A security scanner detects 73 vulnerabilities. If all of the CVEs correspond to dormant code…how many security issues do you have to fix…0 or 73?
I’d argue that it’s in the middle — you now have 73 low priority issues to fix.
This post will reverse engineer the patching practices of Amazon and Google for Nodes under Kubernetes and show how they seem to agree with the practice of deprioritizing vulnerabilities in dormant code.
Following the same methodology can save hundreds of hours for your organization.
Using Real-time Context
EdgeBit‘s security platform uses real-time context alongside build-time and run-time SBOMs to prioritize vulnerabilities in your apps and infrastructure. Our customers gain a ruthlessly prioritized list of real issues to fix based on how dependencies are actually executing — Google and Amazon follow a similar methodology, as we’ll find out below.

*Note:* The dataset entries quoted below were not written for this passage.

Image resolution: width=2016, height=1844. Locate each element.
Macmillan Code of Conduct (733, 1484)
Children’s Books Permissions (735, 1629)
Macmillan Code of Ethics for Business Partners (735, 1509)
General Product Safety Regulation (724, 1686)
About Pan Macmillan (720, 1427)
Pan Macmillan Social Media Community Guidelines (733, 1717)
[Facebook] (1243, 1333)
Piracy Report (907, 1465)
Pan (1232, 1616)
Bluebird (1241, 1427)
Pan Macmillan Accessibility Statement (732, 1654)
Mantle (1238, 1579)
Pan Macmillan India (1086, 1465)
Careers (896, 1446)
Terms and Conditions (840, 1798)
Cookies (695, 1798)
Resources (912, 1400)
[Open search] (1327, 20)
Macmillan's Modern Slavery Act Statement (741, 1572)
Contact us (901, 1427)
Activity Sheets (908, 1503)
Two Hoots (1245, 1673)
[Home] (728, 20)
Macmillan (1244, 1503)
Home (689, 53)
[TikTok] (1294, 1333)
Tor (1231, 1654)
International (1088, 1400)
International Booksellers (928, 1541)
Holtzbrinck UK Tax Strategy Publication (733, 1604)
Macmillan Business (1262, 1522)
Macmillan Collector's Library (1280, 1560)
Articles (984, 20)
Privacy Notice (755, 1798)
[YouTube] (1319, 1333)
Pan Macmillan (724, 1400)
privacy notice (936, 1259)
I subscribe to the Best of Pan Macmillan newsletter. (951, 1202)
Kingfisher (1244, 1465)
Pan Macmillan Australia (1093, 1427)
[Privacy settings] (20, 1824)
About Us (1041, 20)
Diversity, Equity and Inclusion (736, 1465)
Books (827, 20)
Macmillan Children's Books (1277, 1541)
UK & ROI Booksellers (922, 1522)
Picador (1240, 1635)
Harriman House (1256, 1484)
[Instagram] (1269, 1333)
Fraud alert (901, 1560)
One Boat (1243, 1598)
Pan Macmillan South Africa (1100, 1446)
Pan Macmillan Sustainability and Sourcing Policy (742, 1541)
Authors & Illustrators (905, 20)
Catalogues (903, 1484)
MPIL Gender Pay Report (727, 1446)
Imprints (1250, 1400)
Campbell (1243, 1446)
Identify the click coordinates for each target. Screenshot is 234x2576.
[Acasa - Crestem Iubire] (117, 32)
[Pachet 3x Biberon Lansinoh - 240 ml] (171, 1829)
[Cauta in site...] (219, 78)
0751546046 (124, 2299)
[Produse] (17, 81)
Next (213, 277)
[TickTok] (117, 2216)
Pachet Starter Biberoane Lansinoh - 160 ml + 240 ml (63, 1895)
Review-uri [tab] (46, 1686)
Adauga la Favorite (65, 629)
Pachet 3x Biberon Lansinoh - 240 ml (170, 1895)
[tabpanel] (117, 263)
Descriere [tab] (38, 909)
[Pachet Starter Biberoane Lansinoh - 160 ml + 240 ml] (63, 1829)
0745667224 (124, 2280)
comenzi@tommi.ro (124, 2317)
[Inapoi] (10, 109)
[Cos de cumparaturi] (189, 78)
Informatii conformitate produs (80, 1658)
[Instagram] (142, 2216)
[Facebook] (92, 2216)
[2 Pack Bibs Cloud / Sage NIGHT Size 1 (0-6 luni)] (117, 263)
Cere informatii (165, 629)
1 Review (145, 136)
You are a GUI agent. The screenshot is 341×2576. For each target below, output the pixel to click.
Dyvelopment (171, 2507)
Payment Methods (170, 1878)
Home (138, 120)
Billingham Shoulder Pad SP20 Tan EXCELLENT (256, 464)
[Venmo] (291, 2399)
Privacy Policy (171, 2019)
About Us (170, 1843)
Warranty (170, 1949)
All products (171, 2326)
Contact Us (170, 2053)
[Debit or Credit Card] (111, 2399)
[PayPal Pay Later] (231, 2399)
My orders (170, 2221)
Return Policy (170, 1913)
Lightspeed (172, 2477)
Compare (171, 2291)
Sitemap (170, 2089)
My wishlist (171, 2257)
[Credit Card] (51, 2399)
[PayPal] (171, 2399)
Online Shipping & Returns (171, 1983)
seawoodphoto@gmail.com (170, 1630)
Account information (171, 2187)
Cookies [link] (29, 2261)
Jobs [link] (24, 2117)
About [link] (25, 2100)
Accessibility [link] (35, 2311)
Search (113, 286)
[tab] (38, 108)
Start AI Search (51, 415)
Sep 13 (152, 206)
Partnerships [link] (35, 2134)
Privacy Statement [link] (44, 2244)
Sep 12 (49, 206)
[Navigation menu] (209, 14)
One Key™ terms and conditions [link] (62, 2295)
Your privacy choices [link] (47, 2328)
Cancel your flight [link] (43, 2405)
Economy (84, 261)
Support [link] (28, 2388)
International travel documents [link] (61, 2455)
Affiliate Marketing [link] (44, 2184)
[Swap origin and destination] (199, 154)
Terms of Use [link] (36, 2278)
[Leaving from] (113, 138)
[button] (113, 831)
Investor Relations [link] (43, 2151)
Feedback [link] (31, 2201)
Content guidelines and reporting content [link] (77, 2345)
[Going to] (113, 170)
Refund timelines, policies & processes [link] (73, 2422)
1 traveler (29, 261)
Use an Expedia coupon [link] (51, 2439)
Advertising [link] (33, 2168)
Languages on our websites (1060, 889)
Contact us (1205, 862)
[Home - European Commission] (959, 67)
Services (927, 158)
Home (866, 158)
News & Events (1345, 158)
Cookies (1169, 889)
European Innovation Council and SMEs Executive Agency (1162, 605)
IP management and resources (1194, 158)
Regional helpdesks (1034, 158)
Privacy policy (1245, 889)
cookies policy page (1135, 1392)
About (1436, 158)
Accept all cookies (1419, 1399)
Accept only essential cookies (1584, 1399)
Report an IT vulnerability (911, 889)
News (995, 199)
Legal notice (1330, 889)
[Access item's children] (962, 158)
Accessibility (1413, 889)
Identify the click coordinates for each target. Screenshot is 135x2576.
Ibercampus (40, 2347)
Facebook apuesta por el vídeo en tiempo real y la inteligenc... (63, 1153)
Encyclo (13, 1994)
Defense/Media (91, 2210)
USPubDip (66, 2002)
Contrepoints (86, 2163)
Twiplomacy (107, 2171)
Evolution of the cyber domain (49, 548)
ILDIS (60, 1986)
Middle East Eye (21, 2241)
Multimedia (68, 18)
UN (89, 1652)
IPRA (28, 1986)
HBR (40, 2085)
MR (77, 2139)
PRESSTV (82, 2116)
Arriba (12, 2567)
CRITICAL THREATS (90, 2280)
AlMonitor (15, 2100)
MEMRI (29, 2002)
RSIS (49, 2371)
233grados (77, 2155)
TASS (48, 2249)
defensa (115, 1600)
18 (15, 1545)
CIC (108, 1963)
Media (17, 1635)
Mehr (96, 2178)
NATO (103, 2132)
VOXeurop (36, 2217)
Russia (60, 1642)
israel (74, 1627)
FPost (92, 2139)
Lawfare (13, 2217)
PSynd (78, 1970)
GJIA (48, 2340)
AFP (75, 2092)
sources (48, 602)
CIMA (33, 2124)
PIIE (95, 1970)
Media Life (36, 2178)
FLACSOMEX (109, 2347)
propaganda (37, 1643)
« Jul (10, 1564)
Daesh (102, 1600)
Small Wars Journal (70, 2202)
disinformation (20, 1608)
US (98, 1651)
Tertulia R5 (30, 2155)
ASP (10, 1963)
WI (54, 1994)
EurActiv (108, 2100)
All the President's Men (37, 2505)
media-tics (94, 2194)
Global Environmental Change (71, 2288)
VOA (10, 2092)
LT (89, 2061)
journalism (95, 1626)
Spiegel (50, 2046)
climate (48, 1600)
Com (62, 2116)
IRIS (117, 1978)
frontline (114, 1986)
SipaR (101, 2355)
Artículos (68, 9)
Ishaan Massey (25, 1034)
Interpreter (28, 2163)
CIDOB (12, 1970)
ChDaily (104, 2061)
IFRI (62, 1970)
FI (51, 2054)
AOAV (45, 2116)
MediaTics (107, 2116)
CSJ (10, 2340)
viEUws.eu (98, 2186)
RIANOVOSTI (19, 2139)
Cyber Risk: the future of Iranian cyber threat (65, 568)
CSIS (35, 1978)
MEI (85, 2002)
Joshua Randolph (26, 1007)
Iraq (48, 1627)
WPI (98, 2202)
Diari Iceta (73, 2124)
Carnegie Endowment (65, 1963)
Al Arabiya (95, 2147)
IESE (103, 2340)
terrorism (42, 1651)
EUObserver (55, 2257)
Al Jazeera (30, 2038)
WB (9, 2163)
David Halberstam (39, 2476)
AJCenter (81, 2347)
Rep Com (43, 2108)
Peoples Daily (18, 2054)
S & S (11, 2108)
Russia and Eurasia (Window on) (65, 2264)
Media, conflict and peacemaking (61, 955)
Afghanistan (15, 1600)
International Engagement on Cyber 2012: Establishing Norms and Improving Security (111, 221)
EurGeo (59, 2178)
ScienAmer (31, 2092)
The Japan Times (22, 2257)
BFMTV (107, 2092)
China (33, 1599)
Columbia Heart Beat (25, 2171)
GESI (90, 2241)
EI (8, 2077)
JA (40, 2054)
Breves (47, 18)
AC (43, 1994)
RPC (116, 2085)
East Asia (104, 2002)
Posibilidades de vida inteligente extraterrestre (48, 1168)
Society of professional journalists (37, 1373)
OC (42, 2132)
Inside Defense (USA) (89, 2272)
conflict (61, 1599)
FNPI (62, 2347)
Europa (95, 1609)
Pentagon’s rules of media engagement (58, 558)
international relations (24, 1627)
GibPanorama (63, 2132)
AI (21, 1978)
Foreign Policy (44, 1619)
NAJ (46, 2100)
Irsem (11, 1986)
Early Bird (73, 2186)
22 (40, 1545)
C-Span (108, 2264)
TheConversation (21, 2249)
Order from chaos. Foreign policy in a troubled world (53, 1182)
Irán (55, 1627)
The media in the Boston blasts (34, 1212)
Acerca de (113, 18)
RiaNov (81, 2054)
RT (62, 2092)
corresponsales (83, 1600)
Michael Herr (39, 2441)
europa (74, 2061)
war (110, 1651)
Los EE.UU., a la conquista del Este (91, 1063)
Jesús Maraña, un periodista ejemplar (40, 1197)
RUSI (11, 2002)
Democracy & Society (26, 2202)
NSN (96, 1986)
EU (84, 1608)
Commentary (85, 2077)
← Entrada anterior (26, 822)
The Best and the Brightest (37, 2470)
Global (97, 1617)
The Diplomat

This methodology can be applied to every base OS and every app workload, to focus engineers and avoid useless investigation.
Setting Up our Test
We recently announced expanded tracking of base OS vulnerabilities in the same manner used for application workloads. The intersection of 3 datasets is how we help customers run effective vulnerability management programs:
- Track dependency inventory and versions from build to build with SBOMs
- Continually match that inventory to security vulnerabilities
- Use real-time context to prioritize issues to fix
Since we’re 30 days past the feature launch, let’s take a look at some real world results from observing GKE and EKS nodes underneath test clusters to see how vulnerability management is done for these platforms. Our control will be a regular Amazon Linux machine.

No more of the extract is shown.